Learning the terms for health information exchange and the endless list of acronyms for functions and groups has been an alphabet soup of the murkier sort. In the end, it helped to identify the four key tasks that would support our ACA compliance. 

  1. We had to identify who sends us patients and who we send patients to, when we can’t serve all of their needs. These are our natural collaborative partners.
  2. How were we going to check on patients who we send to others for service because otherwise they will keep us awake at night with concern? We needed a professionalized Facebook style page where we can check and see where ‘at risk’ patients were served and when. This is web-based care coordination.
  3. How were we going to send client files to each other through computers that might have different software programs? We needed a way to send a record from our EHR program and get it to the other provider fast and through a method more secure than a FAX.  This was answered through direct secure messaging (DSM)! This is a system that does not let people into our records, as we send only that for which we have client consent.

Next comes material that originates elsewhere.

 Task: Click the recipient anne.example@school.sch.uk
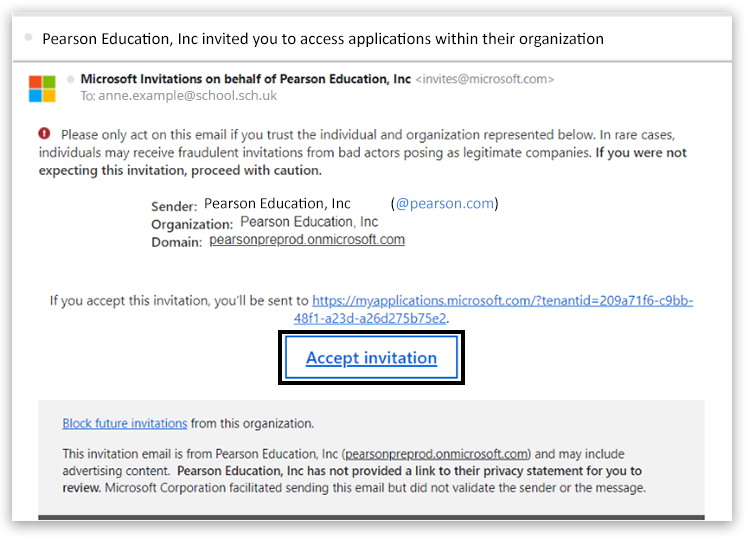(x=187, y=96)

It is also extremely secure.
  4. The data that will prove that our patients are happier, healthier and cost the system less is buried in the billing data. In order to prove we have put forth our best effort and made real change we need to look at the de-identified numbers for the larger population of patients. This information will likely be provided to us through collaborations with insurance groups, providers and CMS. Our local five county public assistance insurance group has developed a committee that has identified the “Healthcare Effectiveness Data and Information Set (HEDIS)” for the local area.  If this does not prove we are all in this together, nothing will! The effect of all of our good work is lumped, for good or ill, with the work of all of our colleagues. We will share the rewards or the costs.

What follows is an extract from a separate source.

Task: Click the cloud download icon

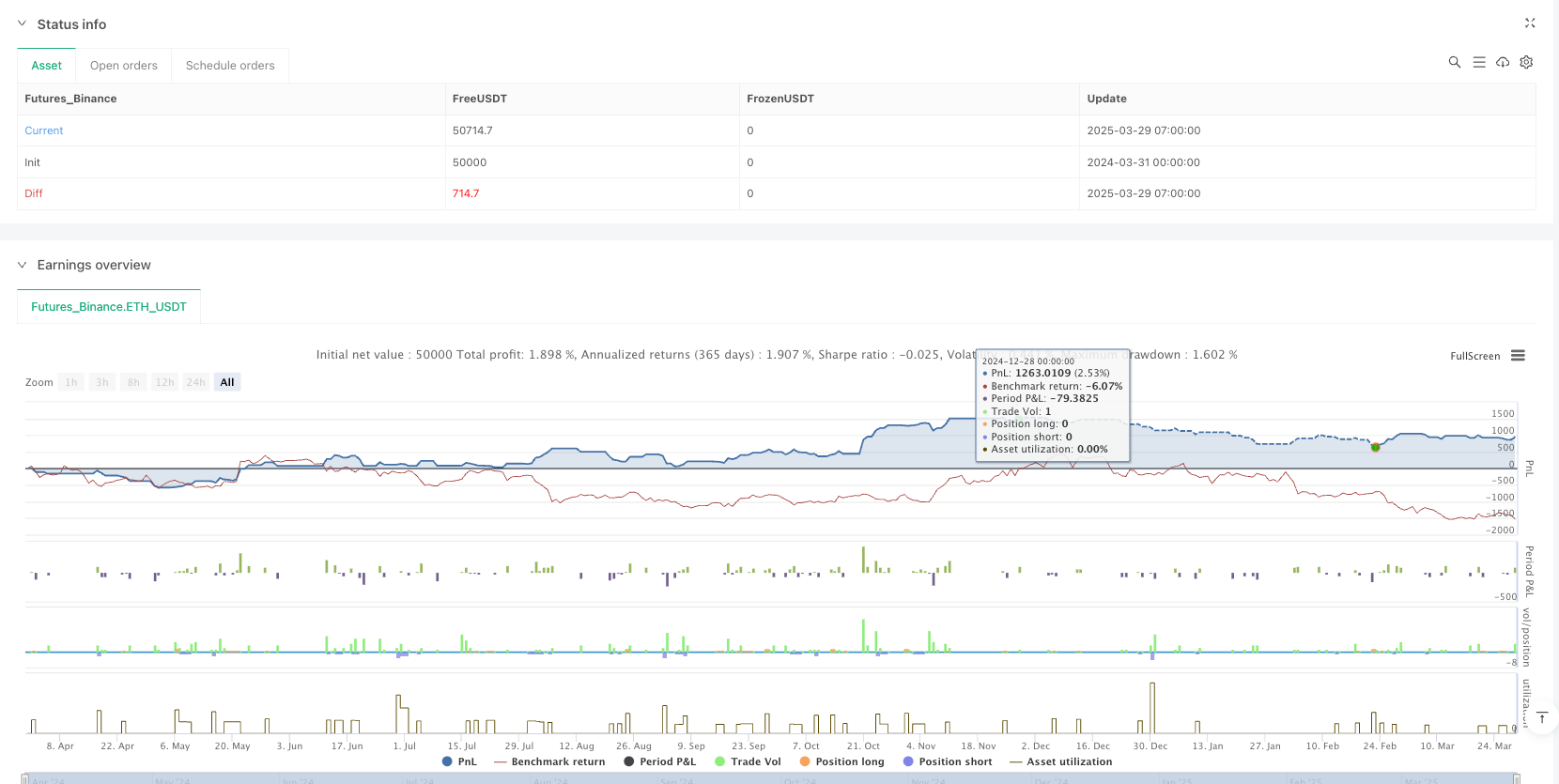Action: click(1503, 62)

The good news is that the tools are packaged for us by companies that help with Direct Secure Messaging, Care Coordination, Health Information Exchanges, Health Information Service Providers and Electronic Health Records. Sorting through them is harder than putting together the IKEA cart, so you might need to gather your colleagues and make friends with the providers you secretly believe are not as good, conscientious, or smart as you are, and form a collaborative. Apply for a grant, or pool some money, hire a consultant and listen.  The good news for us has been that the agency down the road we thought was a sketchy provider is someone we now trust, because we know they care about our mutual clients just as much as we do.  We are continuing our struggle to succeed and are sending each other files through DSM, practicing the acronyms we remember with each other and ready to start working on Care Coordination. In many ways this seems to have nothing to do with my career as a psychologist, but in the end it will help us all reach our goals of really helping people live better lives. We hope the data proves it!

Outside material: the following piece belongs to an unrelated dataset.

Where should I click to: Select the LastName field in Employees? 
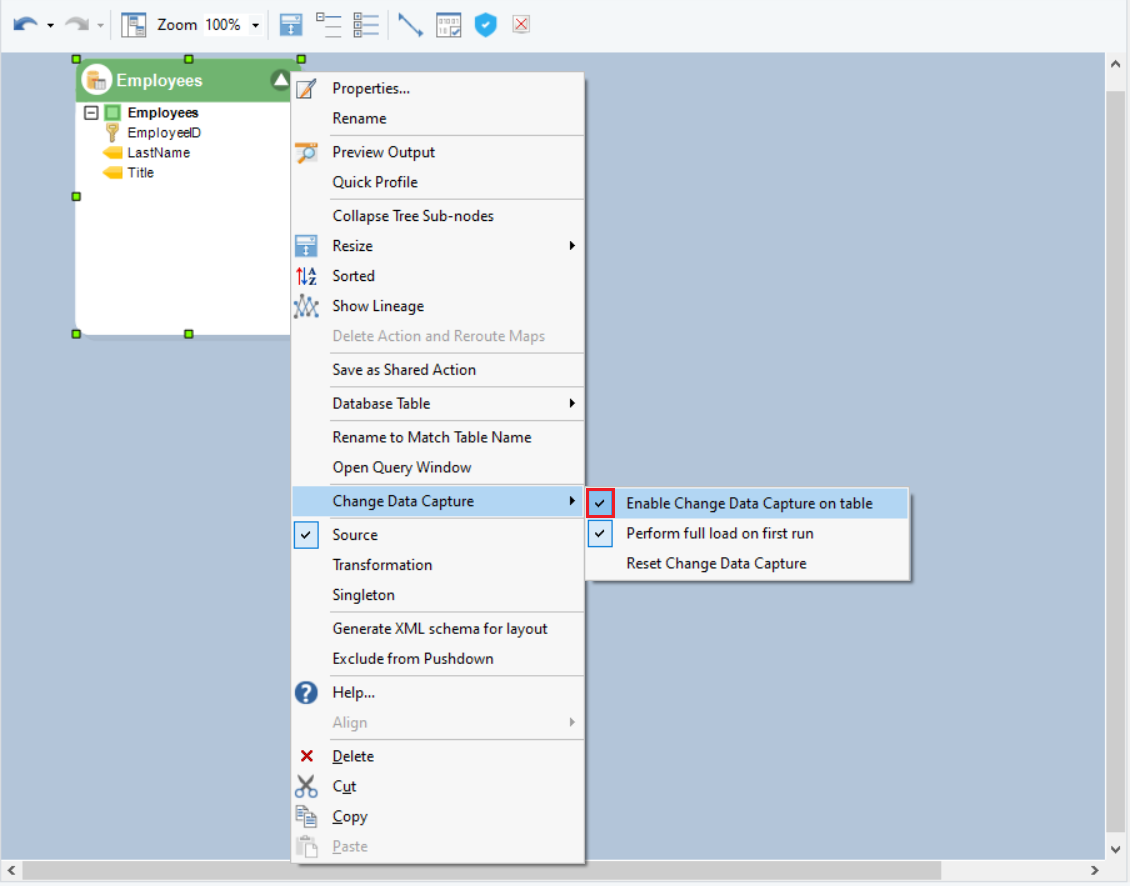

Jean A. Christensen Psy.D., L.P., LICSW, has worked a majority of her career in Bemidji, MN first as a counseling program director for Lutheran Social Service for ten years, 14 years in community mental health at Upper Mississippi Mental Health Center, of which nine of those years were as Clinical Director.  In 2009, she began Great River Psychological Services, a private practice for doctoral level psychologists.  She has been a MPA member for several years and in 2014 brought the first members of Beltrami PACT together.